> WHAT YOU NEED TO DO
In the records below, find the line containing "You are a GUI" and the line containing "This screenshot has width=1568, height=686."; please repeat exactly the lines from one to the other, both included, and nothing more.

> DATA
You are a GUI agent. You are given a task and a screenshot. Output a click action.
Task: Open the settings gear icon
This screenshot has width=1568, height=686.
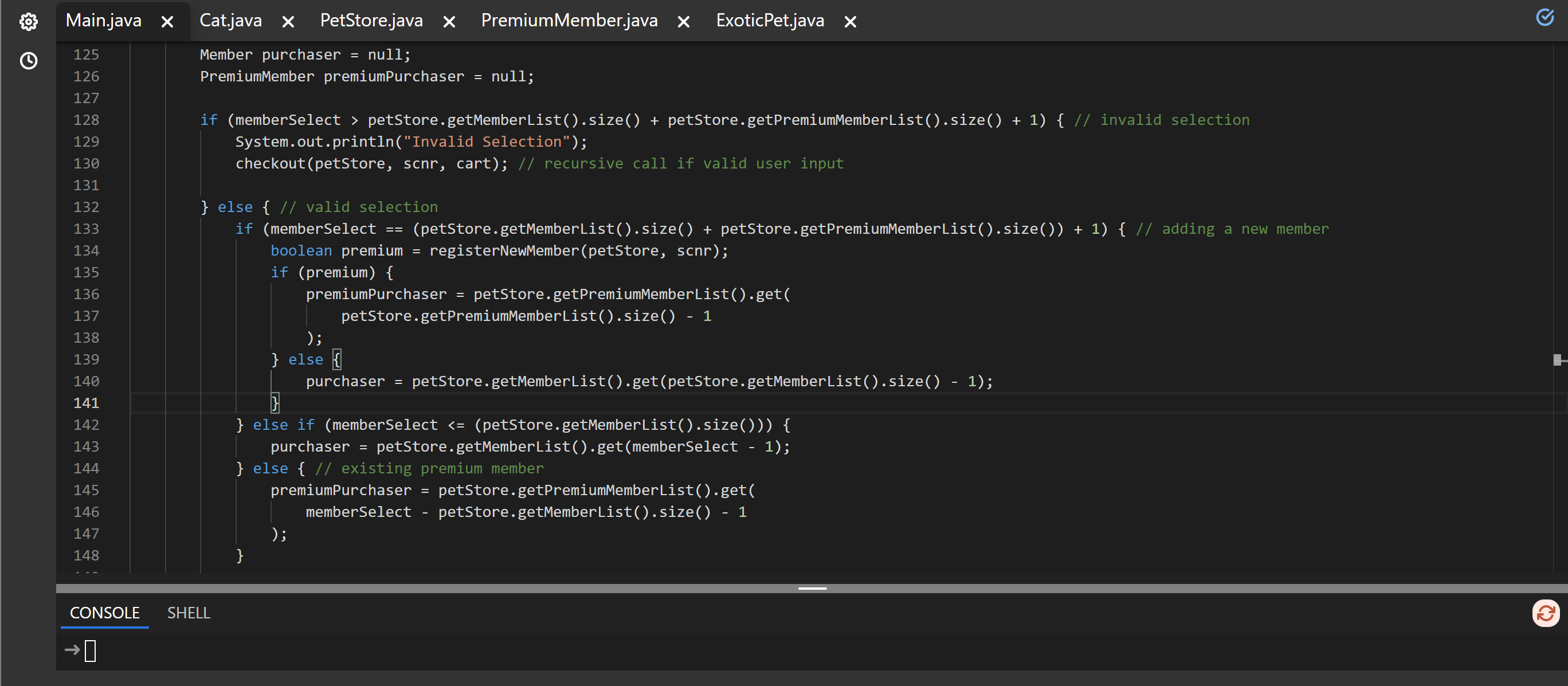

==

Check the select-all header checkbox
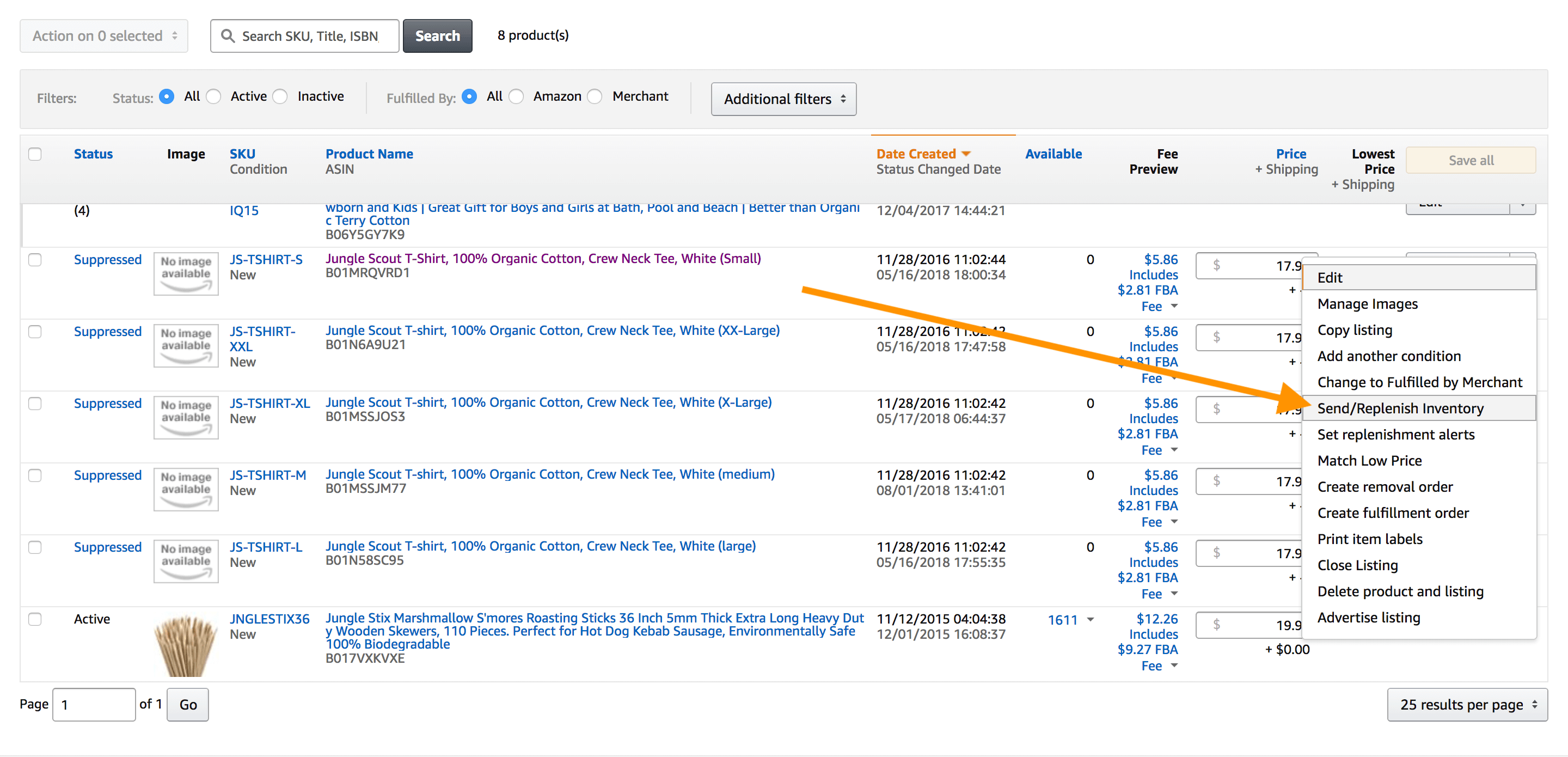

==

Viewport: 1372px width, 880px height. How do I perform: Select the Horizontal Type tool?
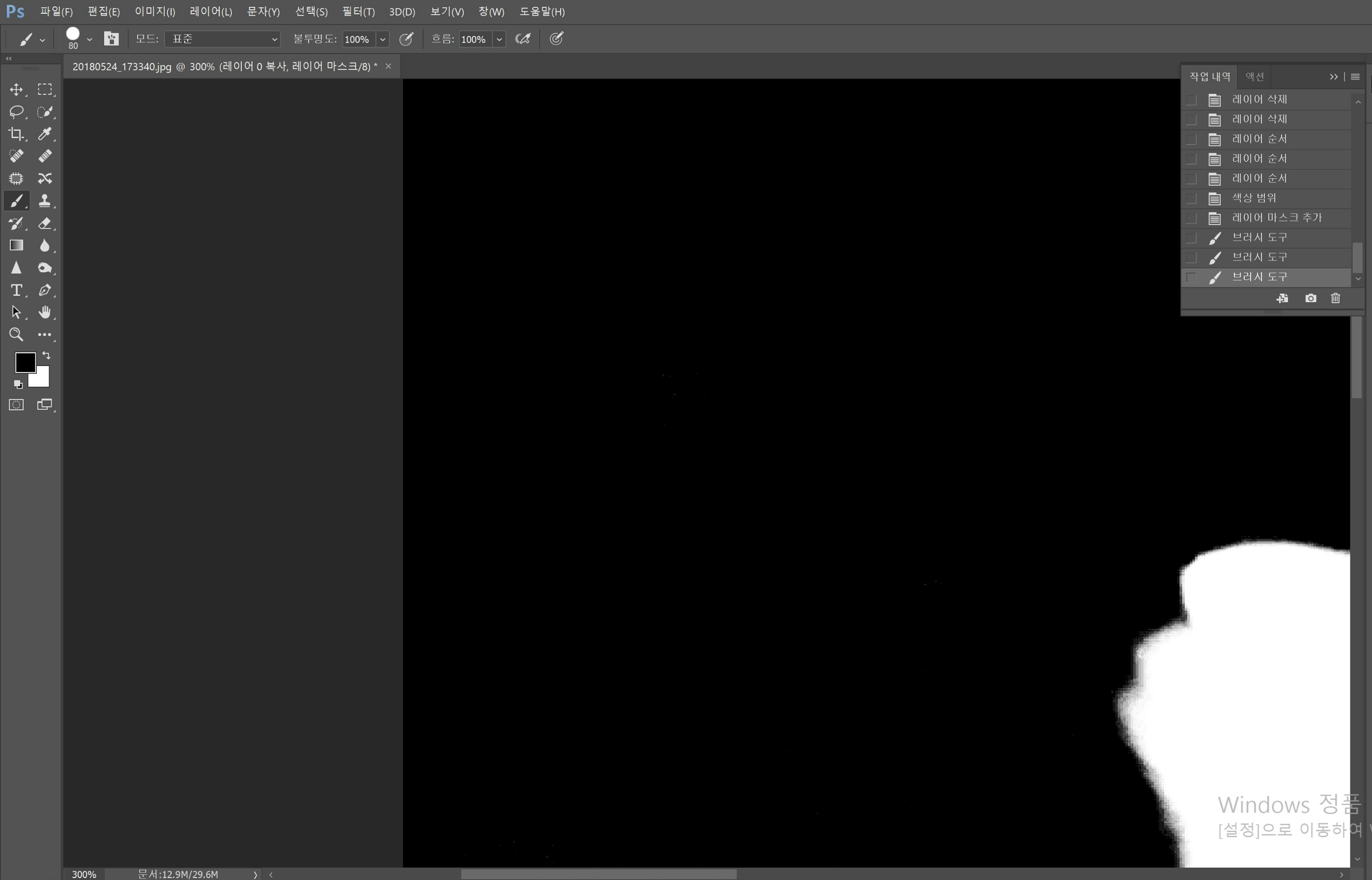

> RESPONSE AREA
You are a GUI agent. You are given a task and a screenshot. Output a click action.
Task: Open the settings gear icon
This screenshot has width=1568, height=686.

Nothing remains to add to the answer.